PyConfusion may take long time, and may consume a lot of resources. For better isolation, it may be run in a Docker container. [configs/cpython3](configs/cpython3) contains an example of Dockerfile which can be used to test CPython. The Dockerfile instructs Docker to do the following:

* install all necessart dependencies
* download latest [CPython sources](https://github.com/python/cpython)
* build CPython with enabled runtime memory checker
* look for all available native modules
* and finally run testing for all found native modules, or only for specific ones

The following command builds a docker image.
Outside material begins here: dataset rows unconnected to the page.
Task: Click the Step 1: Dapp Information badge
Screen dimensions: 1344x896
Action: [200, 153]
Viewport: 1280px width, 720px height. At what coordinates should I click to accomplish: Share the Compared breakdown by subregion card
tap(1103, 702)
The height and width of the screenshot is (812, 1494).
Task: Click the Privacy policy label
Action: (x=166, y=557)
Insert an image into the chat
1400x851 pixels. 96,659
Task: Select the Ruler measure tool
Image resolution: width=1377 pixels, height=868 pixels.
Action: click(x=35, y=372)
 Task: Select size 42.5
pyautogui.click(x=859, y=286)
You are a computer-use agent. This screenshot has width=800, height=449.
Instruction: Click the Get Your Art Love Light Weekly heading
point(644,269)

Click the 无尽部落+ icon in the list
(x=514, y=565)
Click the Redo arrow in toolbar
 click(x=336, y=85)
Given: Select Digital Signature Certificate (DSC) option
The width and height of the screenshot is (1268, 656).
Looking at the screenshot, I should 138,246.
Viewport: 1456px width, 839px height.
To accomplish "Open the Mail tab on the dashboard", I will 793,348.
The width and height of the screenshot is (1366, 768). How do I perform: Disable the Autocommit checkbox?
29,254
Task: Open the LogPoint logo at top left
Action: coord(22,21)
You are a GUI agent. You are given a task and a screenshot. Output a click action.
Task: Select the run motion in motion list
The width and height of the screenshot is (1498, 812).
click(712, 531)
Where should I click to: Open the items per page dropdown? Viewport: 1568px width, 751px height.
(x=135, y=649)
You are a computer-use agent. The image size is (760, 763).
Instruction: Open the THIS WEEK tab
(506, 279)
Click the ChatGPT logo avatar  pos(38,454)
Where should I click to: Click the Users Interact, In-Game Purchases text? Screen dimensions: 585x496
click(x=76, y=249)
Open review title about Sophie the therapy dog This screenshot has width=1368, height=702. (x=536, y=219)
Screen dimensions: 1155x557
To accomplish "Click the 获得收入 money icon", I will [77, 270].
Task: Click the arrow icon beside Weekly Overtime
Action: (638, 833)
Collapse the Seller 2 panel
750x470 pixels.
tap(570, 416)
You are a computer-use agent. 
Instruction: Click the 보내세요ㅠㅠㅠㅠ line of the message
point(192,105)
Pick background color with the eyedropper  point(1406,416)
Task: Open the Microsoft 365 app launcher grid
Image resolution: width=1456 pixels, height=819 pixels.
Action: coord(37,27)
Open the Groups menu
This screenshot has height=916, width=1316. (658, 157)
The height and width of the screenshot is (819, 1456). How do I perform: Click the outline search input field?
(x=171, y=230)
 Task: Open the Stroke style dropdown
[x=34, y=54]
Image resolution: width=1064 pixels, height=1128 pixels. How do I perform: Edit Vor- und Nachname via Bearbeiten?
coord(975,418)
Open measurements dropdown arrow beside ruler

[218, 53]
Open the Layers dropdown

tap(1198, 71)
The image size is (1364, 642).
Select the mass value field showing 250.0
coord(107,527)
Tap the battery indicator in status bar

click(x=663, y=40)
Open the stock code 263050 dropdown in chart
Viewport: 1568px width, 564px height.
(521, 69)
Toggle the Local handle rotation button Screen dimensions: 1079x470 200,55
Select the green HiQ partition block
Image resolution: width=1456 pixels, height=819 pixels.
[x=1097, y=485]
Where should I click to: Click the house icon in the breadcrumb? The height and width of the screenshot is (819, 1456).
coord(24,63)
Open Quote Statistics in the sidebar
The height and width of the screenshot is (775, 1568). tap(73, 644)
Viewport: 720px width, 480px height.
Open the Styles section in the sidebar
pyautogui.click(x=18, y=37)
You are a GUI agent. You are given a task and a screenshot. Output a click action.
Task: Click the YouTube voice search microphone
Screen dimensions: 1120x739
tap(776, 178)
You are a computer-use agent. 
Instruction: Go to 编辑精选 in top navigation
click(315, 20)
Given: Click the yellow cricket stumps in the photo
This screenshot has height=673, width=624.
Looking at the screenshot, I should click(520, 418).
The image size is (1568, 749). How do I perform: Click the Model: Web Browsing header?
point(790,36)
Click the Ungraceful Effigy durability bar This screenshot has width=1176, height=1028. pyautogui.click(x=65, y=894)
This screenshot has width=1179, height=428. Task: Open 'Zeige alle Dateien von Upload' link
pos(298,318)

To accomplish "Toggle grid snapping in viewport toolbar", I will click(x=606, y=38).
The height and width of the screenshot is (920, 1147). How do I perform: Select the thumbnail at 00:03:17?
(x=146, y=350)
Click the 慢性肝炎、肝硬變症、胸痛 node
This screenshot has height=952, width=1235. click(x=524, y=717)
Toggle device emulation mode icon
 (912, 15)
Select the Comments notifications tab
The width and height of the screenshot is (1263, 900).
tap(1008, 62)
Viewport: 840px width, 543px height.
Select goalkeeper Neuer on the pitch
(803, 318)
It should be run from the root of pyconfusion repository:

```
docker build --file configs/cpython3/Dockerfile --tag pyconfusion/cpython3 .
```

The following commands run fuzzing for all available native modules:

```
mkdir -p results
docker run -v `pwd`/results:/var/results pyconfusion/cpython3
```

Logs are going to be written to `./results directory`, and `./results/fuzzed_modules` file is going to contain a list of fuzzed modules. If the container rerun, the modules listed in `./results/fuzzed_modules` are going to be skipped

Use the following commands to rerun specific modules (for example, _io module)

```
docker run -v `pwd`/results:/var/results -e MODULE=_io pyconfusion/python3
```

## PyConfusion and AddressSanitizer

It may be useful to build modules with AddressSanitizer (and may be with other runtime checkers). It may help to identify more issues. CPython supports AddressSanitizer out-of-the-box. It can be enabled in build-time like the following:

```
ASAN_OPTIONS="detect_leaks=0 allocator_may_return_null=1"
./configure --prefix=/var/python --with-pydebug --with-address-sanitizer
make -s -j2
make install
```

## What's next?

Currently PyConfusion is looking only for crashes and memory corruptions which can be detected by runtime checkers. But theoretically it can analyze results of API invocations such as return values and exceptions, and look for unexpected results. Such analysis may higly depend on the functionality under the test, so that it may be hard to create a universal analyzer for any functionality.

Another way of improving PyConfusion is extending the testing with new test values and fuzzing methods.